● **PROBLEMS TO SOLVE**
1) Retype the part of the passage on Imitation Love that begins at the words "If I praise" and stops after "more than others.".
2) Answer these questions from the passage on Imitation Love.
(a) What does the passage say governs how most relationships begin and end?
(b) Which four things does the passage list that we give another person in order to have some returned to us?
(c) In the dollar example, how much does the first person give back for a dollar of Imitation Love?

● **EXTRACT PROVIDED**
Or we might avoid dating and relationships altogether.
FALLING
IN LOVE: THE NATURE AND EFFECT OF IMITATION LOVE
Even though Imitation Love cannot give us genuine, lasting happiness,
it does feel good, and if Real Love is either unknown to us or unavailable,
we’ll go to great lengths to get enough Imitation Love to feel
good temporarily. In the absence of sufficient Real Love, we’re
strongly attracted to anyone who gives us Imitation Love, and it is therefore
the pursuit of Imitation Love that governs how most relationships begin
and end.
We’ve all observed that if we give enough praise, power, pleasure,
and safety to another person, he or she will be more likely to return
some of the same to us. In order to get the Imitation Love that can feel
so good, therefore, we buy it from others with whatever forms of Imitation
Love we have to offer. We trade Imitation Love with those around us.
If I praise you enough, for example, you will be more likely to say something
kind to me in return, or to do something else I want.
Without thinking about it, almost all of us tend to establish relationships
based on the trading of Imitation Love. Let’s arbitrarily measure
Imitation Love in dollars, and we’ll suppose that when you give
a dollar of Imitation Love to someone, that person gives you twenty cents
in return. To a second person you also give a dollar, but this time you
receive fifty cents in return. Without being aware of the reason, you
naturally prefer the company of the person who gives you a fifty percent
return on your investment—it’s that better rate of return
that determines why we “like” some people more than others.

● **DATA SEGMENT**
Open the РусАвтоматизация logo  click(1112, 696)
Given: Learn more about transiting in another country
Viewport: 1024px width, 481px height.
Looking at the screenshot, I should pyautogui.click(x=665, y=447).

● **ANSWERS TO EACH TASK**
1)
If I praise you enough, for example, you will be more likely to say something
kind to me in return, or to do something else I want.
Without thinking about it, almost all of us tend to establish relationships
based on the trading of Imitation Love. Let’s arbitrarily measure
Imitation Love in dollars, and we’ll suppose that when you give
a dollar of Imitation Love to someone, that person gives you twenty cents
in return. To a second person you also give a dollar, but this time you
receive fifty cents in return. Without being aware of the reason, you
naturally prefer the company of the person who gives you a fifty percent
return on your investment—it’s that better rate of return
that determines why we “like” some people more than others.

2)
(a) The pursuit of Imitation Love.
(b) Praise, power, pleasure, and safety.
(c) Twenty cents.